Behold the Holy Grail of DonutmeetsCookie-  a Thin Mint Donut. (cue Hallelujah chorus) I know right? Who wouldn’t rise with the sun on a Saturday morning to have a chance to get one (or two) before these treasures sold out? Nevermind the frigid temperatures registering just barely in the teens- the kind of still cold air which drives even droplets of water vapor to huddle together in tightly wound plumes spiraling slowly into the ice blue morning sky.

My pilgrimage must have been sanctioned by Divine Grace for not only was I blessed with a parking spot close to the shop, but on the drive home, I caught glimpses of several bald eagles soaring over Onondaga Lake. A quick stop at an overlook along the lakeshore allowed me to watch them, too distant for photos, but within reach of my birding binoculars.

Onondaga Lake frozen over from the lookout point

Bald Eagles have been gathering in increasing numbers to winter over at the south end of the lake, where they can easily hunt for fish in an expanse of open water created by a sewage treatment plant. Aerial majesty made possible from crap* ~

There’s a life lesson woven into that thought.

Incoming Bald Eagle taken a few weeks earlier from a different vantage point on the lake. Look closely to spot it’s hunting partner in the tree. Its a “goodasitgets” cell phone shot but you can find great photos at this link to the Onondaga Audubon photog page on Facebook.

Walk gently on the path my friends and may adventure find you ready.

*for the record, the open water is created from warm filtered water which flows back into the lake.

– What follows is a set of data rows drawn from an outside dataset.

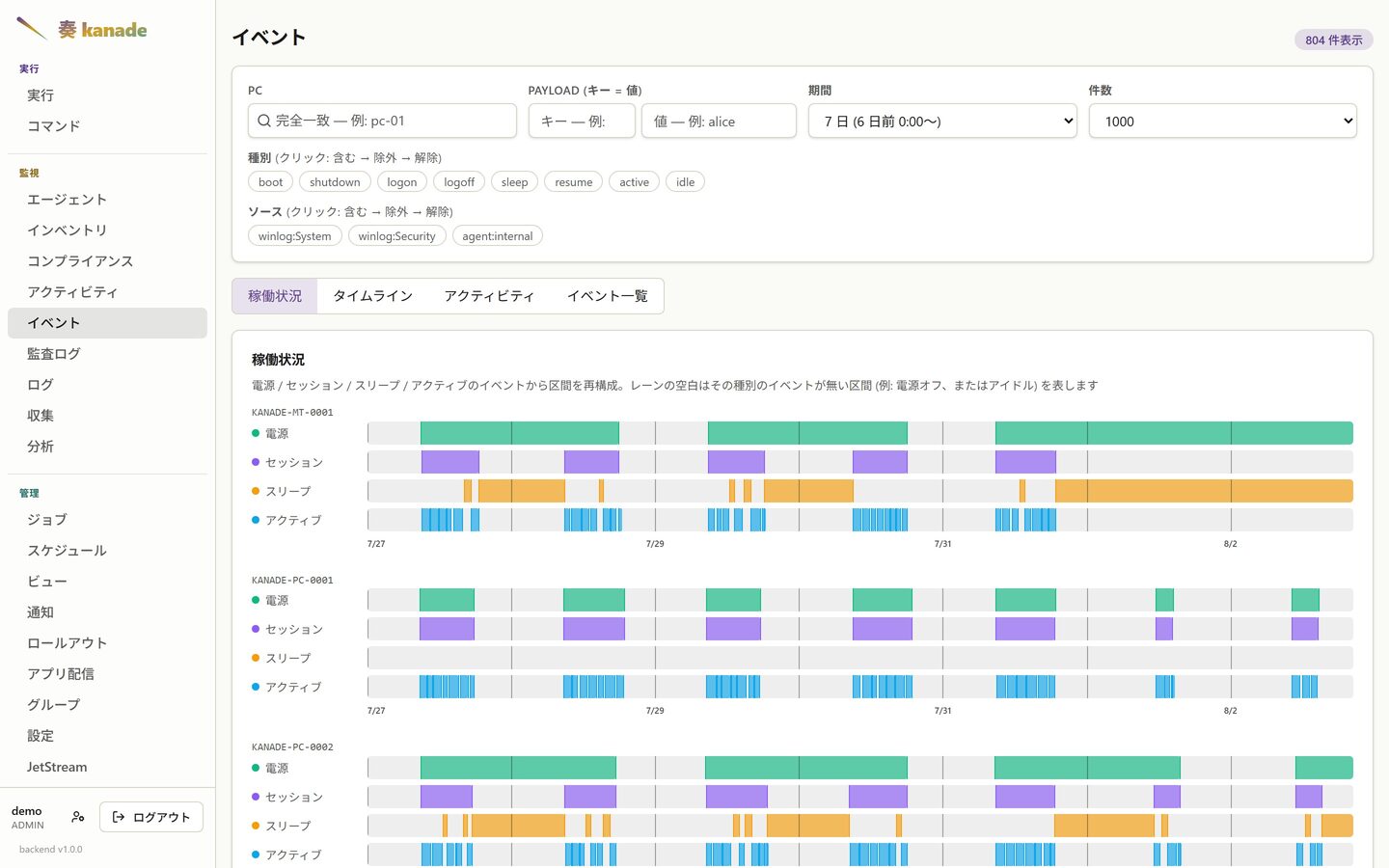Viewport: 1389px width, 868px height.
Task: Click the green 電源 legend dot for KANADE-MT-0001
Action: point(256,433)
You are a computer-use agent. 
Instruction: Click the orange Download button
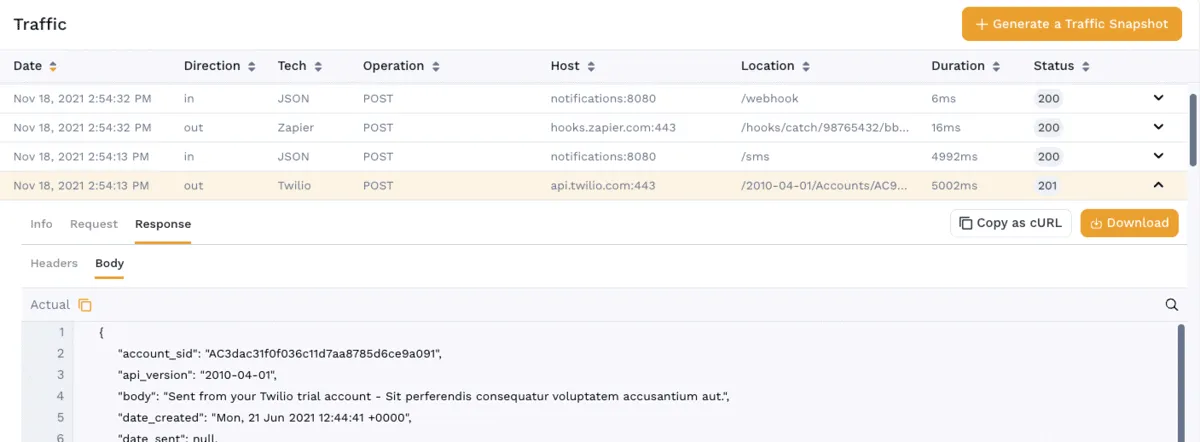1129,223
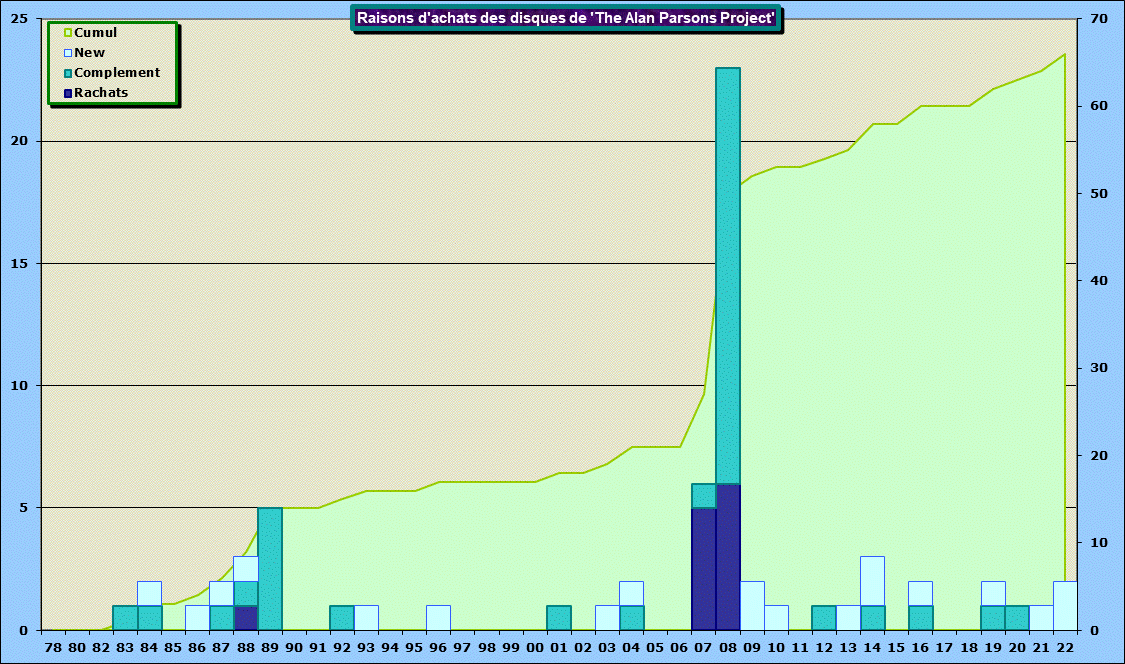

The warmth and residual nutrients draw fish (mostly carp) to that end of the lake.  Pollution from raw sewage in no longer a primary concern in the overall balance of the lake, once listed as one of the most polluted fresh water bodies in the United States. The lake’s well being continues to improve after a ten year restoration project to abate contamination accumulated from decades of municipal and industrial dumping.